Bene itanto grazie e spero di riuscire a utilizzarlo al meglio...

Add device: inserendo IP del device con SNMP attivo, fa tutto lui.
Nel caso in cui il programma non conoscesse il device, usera' il database MIB generico con ovvia limitazione nella qualita' e quantita' dei dati. Per avere il massimo dei dati, sempre che il costruttore lo metta a disposizione, e' possibile recuperare da internet il database MIB specifico. Poi si tratta prevalentemente di report e viste in cui puoi selezionare, ordinare e raggruppare i vari dati.

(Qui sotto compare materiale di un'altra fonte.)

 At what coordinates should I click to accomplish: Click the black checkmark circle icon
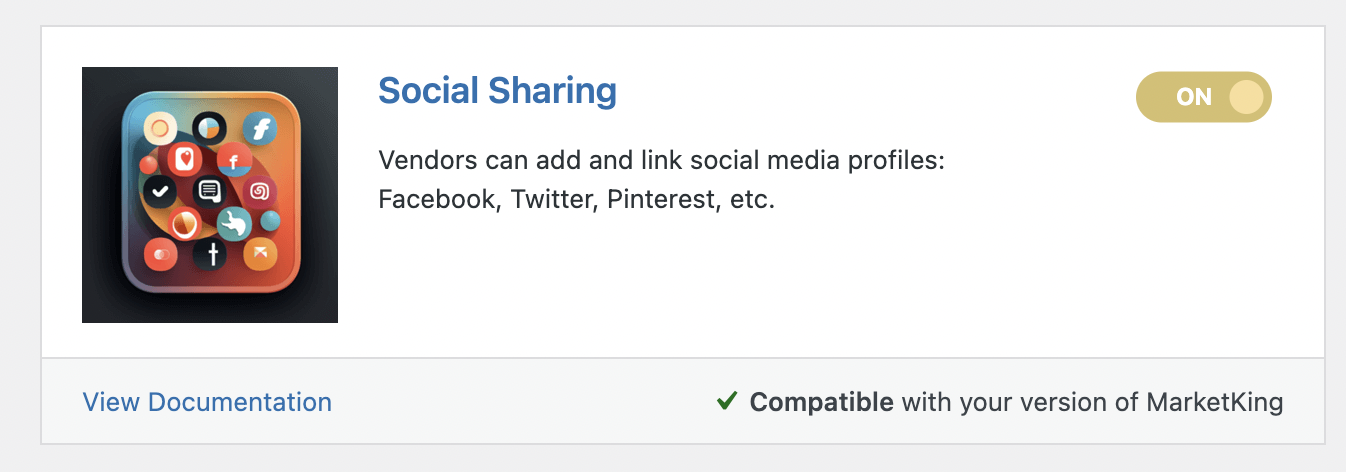159,190
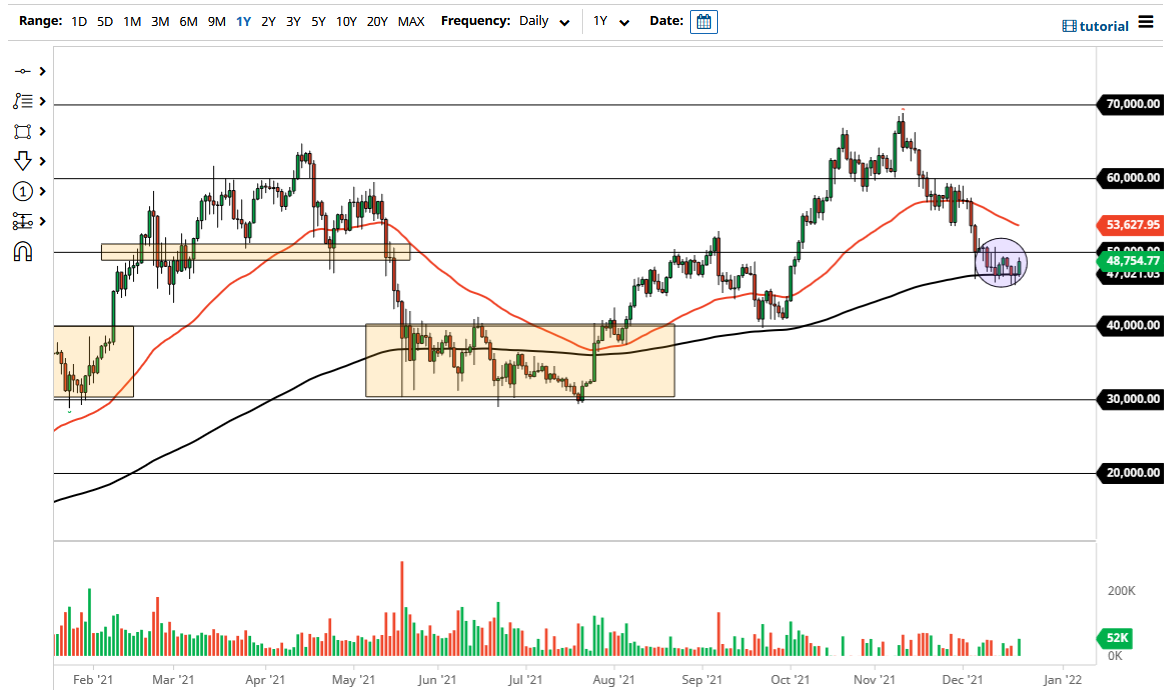Open the 1Y interval dropdown
The image size is (1176, 690).
[x=610, y=21]
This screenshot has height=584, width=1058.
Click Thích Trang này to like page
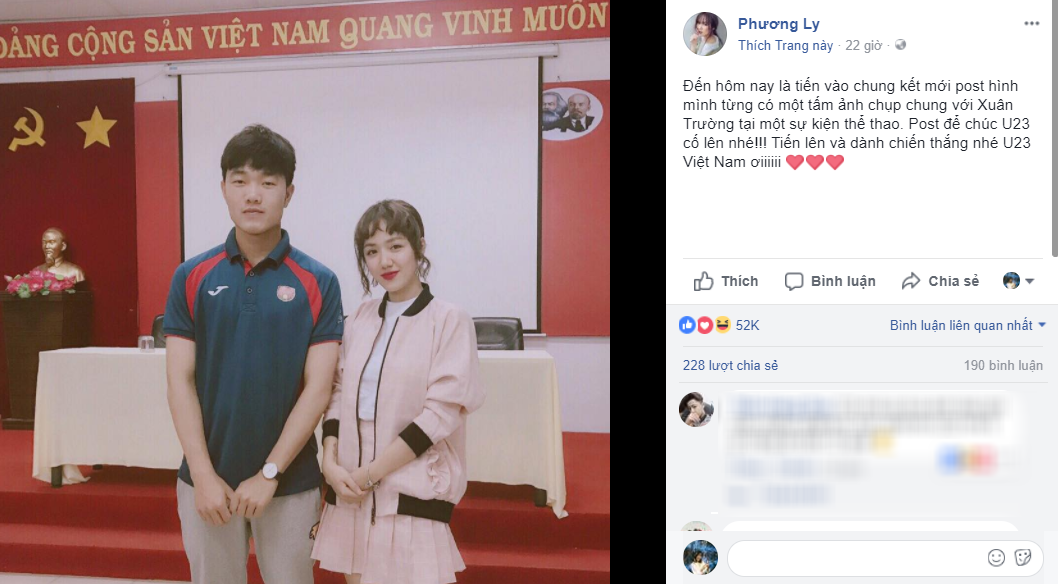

step... che tu sappia è possibile attivare SNMP attraverso GPO con Win server?? ma..? sto dando un occhiata perchè altrimenti farmi il giro di tutte le macchine la vedo dura!!!

Grazie

Tramite GPO puoi configurare il servizio SNMP ma il modulo deve essere già' presente sui client.
Non e' conveniente attivarlo su tutti i client ma solo sui computer ritenuti critici, quali server o computer e periferiche condivise. L'entita' del traffico generato in rete da ogni computer e' valutabile attraverso lo/gli switch. Solo in caso di evidenti anomalie si cerca il motivo.